Data Formats for Gainsight Profiler

This documentation describes the data formats used by the Gainsight Profiler, including the backend memory access logs, processed lifetime statistics, and frontend reports.

When integrating new hardware backends, it is important to ensure that the backend would generate the correct logs specified in the first section. Once the correct logs are generated, the lifetime statistics and frontend reports can be automatically processed by the profiler frontend.

Backend Memory Access Logs

It is up to individual backends to produce the correctly formatted logs. An example log file for a memory access on an NVIDIA GPU simulator might look like the following -- each part of the log will be explained in detail below.

Processing kernel $PROJECT_ROOT/logs/generate/traces/kernel-25.traceg
-kernel name = _ZN8internal5gemvx6kernelIiiffffLb0ELb1ELb1ELb0ELi6ELb0E16cublasGemvParamsI30cublasGemvTensorStridedBatchedIKfES5_S3_IfEfEEENSt9enable_ifIXntT5_EvE4typeET11_
-kernel id = 25
GPGPU-Sim: Reconfigure L1 cache to 120KB
[...]
GPGPU-Sim Cycle 5401: Load instr from L1D cache at SM 0 bank 0 addr 93ce6a00 status 2
[...]
[After simulation ends for the kernel]
gpu_sim_cycle = 31057
gpu_sim_insn = 3310536
gpu_ipc =     106.5955
gpu_tot_sim_cycle = 103839
gpu_tot_sim_insn = 88674750
gpgpu_simulation_time = 0 days, 0 hrs, 0 min, 28 sec (28 sec)

There are two major types of entries in the log file -- the first part of the log contains information about the kernel being simulated, and the second part of the log contains information about the memory accesses that occurred during the simulation.

Kernel Information

The kernel information is logged at the start of the log file. The following fields are required:

Kernel or subroutine name: The name of the kernel or subroutine being simulated. This can be the same or similar across different kernels or subroutines, but each kernel or subroutine should have a unique numerical ID.
Kernel or subroutine ID: The ID of the kernel or subroutine being simulated. This should be a unique identifier for the kernel.
Memory hierarchy configuration: The configuration of the memory hierarchy being used for the simulation. For example, NVIDIA GPUs have L1 caches with configurable sizes, and this should be logged.
Kernel execution time: The time taken to execute the kernel. This should be logged at the end of the simulation for the kernel and can either be an absolute time or a cycle count.

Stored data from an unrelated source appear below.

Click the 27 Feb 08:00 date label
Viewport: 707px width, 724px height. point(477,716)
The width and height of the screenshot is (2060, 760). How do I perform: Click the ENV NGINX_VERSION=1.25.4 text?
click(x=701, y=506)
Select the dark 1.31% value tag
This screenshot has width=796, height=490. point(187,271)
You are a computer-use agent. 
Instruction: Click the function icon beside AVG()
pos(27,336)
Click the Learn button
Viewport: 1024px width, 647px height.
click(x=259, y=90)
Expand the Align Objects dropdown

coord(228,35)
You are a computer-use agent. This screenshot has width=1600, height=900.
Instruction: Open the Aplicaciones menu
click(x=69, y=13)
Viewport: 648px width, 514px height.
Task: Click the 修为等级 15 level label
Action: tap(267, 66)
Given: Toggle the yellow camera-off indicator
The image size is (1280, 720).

Other statistics that can be logged but not strictly required include:

Number of instructions executed: The number of instructions executed during the simulation.
IPC: The instructions per cycle (IPC) for the kernel.
Total simulation time: The total time taken for the simulation as observed by the system.
Total instructions executed: The total number of instructions executed during the simulation up to that point.
Total simulation cycles: The total number of cycles taken for the simulation up to that point.

On-chip Memory Access Logs

Each access to each level or bank of the on-chip memory hierarchy should be logged. The logs should contain the following fields:

Timestamp: The time at which the access occurred, this could either be an absolute time or a cycle count.
Access Type: The type of access, e.g., read or write.
Access Size: The size of the access. This could also be inferred from the backend configuration -- e.g., NVIDIA GPUs are assumed to have a 32-byte cache block size, and this could be used to infer the access size.
Cache Level and Bank: if there are multiple levels or banks of cache, the level and bank of the cache that was accessed should be logged. For instance, NVIDIA GPUs have L1 and L2 caches, and multiple different banks of both L1 and L2 caches.
Address: The address of the memory location that was accessed.
Cache State: The state of the cache line at the time of access. This could be a simple hit/miss, or it could be more detailed, e.g., dirty/clean.

An example log entry for an L1 cache access on an NVIDIA GPU simulator might look like this, referring to a load instruction from the L1D cache at SM 0, bank 0, with address 93ce6c00 and status 2 (i.e., cache miss).

GPGPU-Sim Cycle 5380: Load instr from L1D cache at SM 0 bank 0 addr 93ce6c00 status 2

Processed Lifetime Statistics

The profiler frontend can automatically process the logs generated by the backend to generate lifetime statistics for the memory accesses. The profiler frontend can process the logs to generate two types of lifetime statistics:

Fine-grained individual lifetime statistics: This includes the lifetime of each individual memory access, including the start and end times of the access, the address of the memory location, and the size of the access. These files generally have the suffices of .sim_l1.csv or .sim_l2.csv.
Coarse-grained kernel-level lifetime statistics: This includes the aggregate lifetime statistics for each kernel or subroutine, including the mean, median, 90%-tile, and max lifetime for all levels of caches or the on-chip memory hierarchy. These files generally have the suffices of .sim.csv.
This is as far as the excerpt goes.